> _Exercise prompt_
Copy the items below word for word, from the line with "At what (x,y)" through the end of the items, including both ends. Leave the pictures out of your answer.

------------------------------------------------------------------------

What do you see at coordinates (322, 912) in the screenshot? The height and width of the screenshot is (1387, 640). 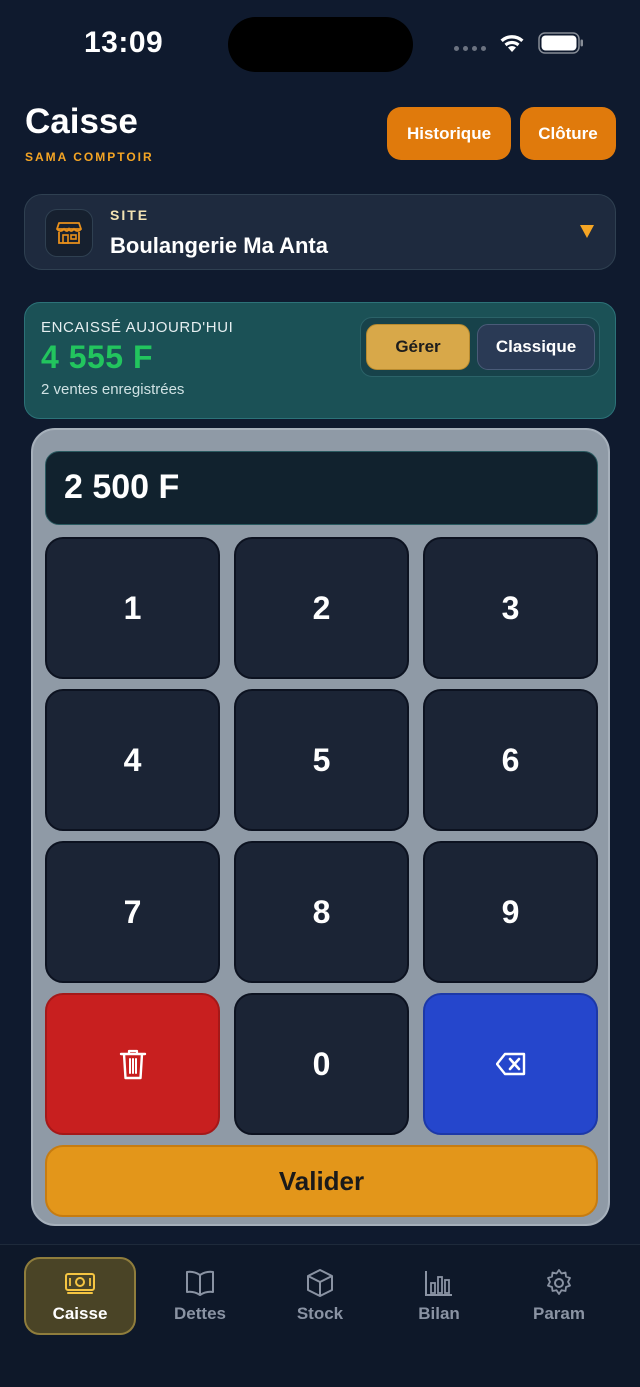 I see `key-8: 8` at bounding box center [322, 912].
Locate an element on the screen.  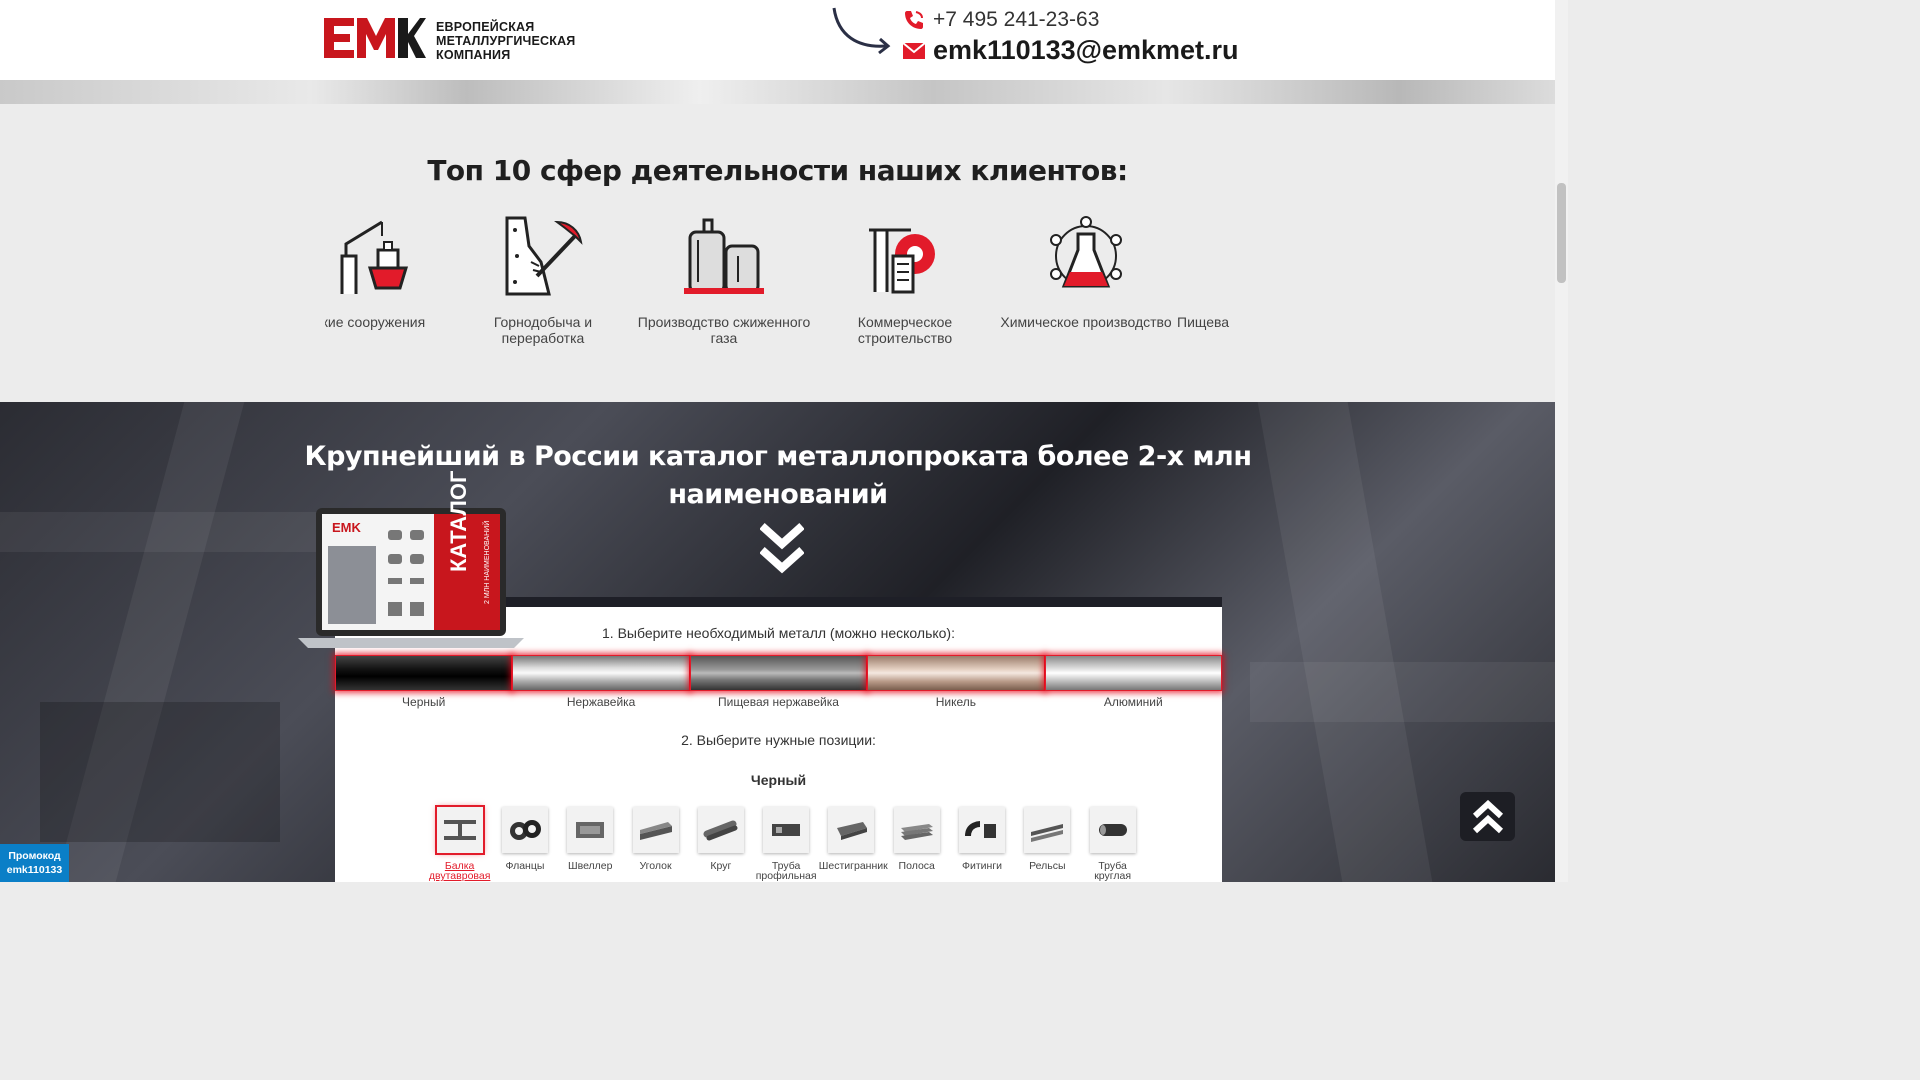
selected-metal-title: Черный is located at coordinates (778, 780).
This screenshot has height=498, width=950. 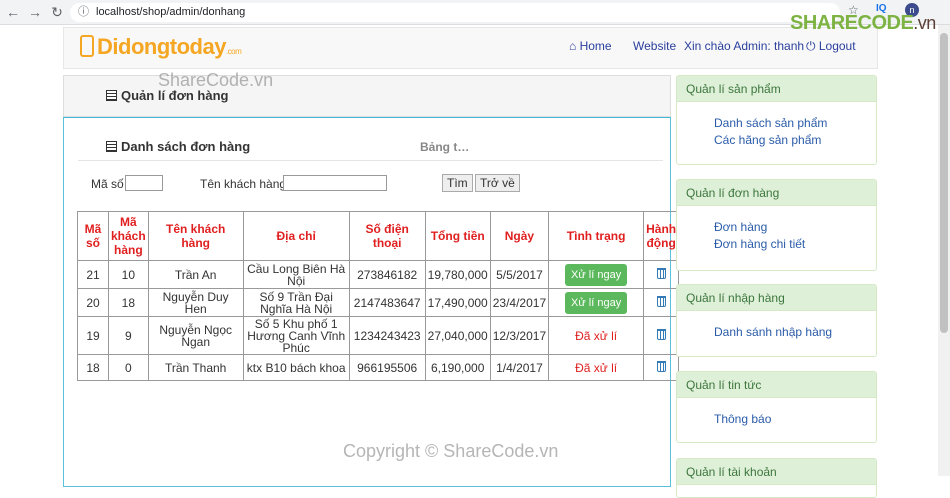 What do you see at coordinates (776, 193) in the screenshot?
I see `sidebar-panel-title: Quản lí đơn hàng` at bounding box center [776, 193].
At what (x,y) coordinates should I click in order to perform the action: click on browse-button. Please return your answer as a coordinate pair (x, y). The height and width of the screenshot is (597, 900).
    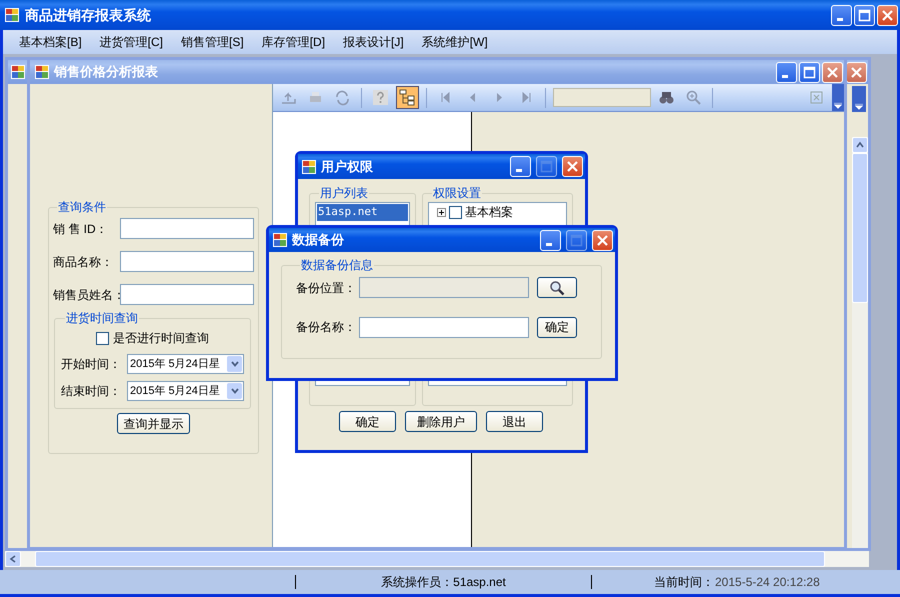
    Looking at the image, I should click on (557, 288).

------------------------------------------------------------------------

> _Written answer_
At what (x,y) coordinates should I click in order to perform the action: click on browse-button. Please return your answer as a coordinate pair (x, y). The height and width of the screenshot is (597, 900).
    Looking at the image, I should click on (557, 288).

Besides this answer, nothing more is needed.